Set down exactly the first line of the entries and every line after it, through the line with "Click the Delivery Ticket info icon".

(Stored records)
---------------

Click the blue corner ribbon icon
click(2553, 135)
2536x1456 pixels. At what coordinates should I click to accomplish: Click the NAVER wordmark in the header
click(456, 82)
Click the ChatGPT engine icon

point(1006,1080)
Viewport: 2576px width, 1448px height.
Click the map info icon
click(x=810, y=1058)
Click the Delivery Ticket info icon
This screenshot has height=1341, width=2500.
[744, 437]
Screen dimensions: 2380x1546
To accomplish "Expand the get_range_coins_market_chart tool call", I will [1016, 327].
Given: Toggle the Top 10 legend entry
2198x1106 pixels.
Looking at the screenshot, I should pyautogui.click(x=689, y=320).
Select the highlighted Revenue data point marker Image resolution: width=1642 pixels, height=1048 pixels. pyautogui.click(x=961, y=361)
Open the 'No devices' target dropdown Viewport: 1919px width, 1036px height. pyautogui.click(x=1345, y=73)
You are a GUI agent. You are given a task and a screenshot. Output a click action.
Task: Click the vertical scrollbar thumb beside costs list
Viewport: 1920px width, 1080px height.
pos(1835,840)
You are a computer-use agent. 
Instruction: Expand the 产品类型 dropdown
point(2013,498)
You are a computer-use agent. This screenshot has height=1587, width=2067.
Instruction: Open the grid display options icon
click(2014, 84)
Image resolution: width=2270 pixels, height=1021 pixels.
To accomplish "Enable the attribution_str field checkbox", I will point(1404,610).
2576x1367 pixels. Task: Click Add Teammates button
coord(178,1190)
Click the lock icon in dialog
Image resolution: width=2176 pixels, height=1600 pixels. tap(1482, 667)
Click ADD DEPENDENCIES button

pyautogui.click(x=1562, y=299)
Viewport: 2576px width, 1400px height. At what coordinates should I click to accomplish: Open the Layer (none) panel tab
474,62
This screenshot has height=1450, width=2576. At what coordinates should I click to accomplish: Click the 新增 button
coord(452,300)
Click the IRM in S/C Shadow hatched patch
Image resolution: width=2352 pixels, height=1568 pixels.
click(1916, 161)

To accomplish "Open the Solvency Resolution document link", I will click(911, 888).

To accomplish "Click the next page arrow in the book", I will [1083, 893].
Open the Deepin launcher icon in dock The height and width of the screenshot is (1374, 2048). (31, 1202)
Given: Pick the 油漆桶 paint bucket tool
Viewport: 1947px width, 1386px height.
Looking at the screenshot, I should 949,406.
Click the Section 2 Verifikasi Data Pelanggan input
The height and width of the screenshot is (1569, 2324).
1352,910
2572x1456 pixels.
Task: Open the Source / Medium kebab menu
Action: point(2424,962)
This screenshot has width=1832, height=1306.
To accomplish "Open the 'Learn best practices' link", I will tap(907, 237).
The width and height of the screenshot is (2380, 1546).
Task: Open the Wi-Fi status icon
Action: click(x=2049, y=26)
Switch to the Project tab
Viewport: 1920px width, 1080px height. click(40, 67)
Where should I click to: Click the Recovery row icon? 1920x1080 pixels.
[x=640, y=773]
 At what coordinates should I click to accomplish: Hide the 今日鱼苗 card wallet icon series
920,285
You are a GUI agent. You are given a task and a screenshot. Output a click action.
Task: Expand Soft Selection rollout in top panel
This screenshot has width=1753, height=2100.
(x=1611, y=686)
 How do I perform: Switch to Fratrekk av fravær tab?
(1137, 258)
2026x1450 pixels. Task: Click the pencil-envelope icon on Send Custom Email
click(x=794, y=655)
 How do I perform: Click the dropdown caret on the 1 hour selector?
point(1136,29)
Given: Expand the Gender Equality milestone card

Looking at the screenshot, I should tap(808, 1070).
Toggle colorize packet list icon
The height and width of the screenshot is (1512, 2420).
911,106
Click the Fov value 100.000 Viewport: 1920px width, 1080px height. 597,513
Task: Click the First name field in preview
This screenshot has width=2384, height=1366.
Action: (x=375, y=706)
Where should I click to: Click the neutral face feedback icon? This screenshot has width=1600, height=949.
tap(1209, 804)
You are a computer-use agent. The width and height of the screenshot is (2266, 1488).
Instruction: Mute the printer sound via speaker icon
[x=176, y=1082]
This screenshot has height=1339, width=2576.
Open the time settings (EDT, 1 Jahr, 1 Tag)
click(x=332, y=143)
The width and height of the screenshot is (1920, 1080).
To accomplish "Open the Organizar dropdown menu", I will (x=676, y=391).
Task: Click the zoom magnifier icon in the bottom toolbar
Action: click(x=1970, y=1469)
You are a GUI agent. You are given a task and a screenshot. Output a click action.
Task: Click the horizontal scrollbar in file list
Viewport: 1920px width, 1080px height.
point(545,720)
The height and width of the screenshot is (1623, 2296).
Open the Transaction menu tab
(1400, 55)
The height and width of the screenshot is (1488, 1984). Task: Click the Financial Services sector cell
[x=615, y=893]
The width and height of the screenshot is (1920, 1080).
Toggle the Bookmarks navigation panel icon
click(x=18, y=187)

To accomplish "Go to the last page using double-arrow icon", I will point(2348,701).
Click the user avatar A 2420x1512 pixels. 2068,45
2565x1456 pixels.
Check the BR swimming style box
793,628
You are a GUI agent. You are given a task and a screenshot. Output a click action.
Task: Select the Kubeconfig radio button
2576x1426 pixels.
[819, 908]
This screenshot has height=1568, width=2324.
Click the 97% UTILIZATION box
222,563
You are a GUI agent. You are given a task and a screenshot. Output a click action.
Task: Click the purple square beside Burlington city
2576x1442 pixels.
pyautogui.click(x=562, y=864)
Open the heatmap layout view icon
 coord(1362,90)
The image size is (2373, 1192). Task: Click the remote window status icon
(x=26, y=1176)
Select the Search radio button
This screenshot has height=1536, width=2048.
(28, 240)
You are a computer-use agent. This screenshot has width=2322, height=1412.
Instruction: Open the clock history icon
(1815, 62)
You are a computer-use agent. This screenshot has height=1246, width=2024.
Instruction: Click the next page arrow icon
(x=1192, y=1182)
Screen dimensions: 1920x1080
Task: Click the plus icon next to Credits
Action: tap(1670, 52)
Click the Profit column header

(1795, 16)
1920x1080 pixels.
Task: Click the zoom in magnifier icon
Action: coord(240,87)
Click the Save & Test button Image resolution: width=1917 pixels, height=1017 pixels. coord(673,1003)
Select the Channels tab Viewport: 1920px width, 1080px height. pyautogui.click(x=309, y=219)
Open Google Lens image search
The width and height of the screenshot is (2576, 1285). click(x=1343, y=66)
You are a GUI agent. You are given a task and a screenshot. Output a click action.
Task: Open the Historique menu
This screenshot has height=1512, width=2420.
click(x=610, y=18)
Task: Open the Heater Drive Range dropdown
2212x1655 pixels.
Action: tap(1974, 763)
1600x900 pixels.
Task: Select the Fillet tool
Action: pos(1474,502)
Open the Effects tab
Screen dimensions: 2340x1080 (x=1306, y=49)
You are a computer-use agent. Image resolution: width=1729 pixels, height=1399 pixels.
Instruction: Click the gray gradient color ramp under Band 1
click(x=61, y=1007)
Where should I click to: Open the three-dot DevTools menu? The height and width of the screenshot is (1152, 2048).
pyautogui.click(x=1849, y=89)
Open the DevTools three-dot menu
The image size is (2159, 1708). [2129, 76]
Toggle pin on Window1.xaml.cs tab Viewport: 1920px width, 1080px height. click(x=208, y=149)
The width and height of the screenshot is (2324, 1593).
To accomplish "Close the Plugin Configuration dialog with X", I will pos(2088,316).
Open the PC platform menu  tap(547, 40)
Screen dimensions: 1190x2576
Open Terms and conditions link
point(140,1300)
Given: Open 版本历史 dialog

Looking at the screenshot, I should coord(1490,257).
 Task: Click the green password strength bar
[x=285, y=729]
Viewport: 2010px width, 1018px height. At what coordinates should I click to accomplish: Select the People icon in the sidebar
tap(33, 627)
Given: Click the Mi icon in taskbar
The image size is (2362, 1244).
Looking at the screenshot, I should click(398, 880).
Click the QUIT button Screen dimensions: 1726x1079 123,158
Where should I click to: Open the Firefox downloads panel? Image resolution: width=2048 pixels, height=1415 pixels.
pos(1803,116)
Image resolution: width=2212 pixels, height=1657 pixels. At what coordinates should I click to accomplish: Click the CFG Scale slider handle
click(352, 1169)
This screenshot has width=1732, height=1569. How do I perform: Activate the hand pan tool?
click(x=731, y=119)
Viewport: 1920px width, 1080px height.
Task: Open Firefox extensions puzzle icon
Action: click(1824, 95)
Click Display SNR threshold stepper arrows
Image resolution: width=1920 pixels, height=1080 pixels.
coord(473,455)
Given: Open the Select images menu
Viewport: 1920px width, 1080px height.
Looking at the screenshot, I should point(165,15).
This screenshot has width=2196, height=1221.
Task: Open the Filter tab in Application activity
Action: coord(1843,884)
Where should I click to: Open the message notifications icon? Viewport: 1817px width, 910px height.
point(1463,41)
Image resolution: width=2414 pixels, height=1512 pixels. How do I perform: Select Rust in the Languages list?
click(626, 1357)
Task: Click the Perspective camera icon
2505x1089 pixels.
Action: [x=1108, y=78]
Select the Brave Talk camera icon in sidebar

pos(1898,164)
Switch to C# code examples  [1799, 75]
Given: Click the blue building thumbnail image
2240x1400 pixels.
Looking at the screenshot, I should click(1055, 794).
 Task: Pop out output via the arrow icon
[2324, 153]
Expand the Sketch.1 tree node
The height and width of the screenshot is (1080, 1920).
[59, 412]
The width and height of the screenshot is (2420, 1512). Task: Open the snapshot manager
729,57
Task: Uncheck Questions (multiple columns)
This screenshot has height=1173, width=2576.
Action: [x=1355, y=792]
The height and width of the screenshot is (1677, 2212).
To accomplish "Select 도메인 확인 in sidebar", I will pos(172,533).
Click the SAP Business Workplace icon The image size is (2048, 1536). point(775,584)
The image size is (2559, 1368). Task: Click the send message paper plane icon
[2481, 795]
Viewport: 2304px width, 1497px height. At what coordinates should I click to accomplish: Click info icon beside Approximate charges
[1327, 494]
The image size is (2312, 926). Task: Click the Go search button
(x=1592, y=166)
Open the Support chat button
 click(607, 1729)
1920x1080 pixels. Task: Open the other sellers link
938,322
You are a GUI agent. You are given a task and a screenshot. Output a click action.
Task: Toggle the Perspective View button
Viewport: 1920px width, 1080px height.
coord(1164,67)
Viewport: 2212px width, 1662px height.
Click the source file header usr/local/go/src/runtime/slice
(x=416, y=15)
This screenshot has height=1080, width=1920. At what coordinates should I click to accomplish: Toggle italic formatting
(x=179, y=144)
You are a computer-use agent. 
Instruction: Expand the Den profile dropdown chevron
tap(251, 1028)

---------------

## RESULT OF THE TASK:
Click the blue corner ribbon icon
click(2553, 135)
2536x1456 pixels. At what coordinates should I click to accomplish: Click the NAVER wordmark in the header
click(456, 82)
Click the ChatGPT engine icon

point(1006,1080)
Viewport: 2576px width, 1448px height.
Click the map info icon
click(x=810, y=1058)
Click the Delivery Ticket info icon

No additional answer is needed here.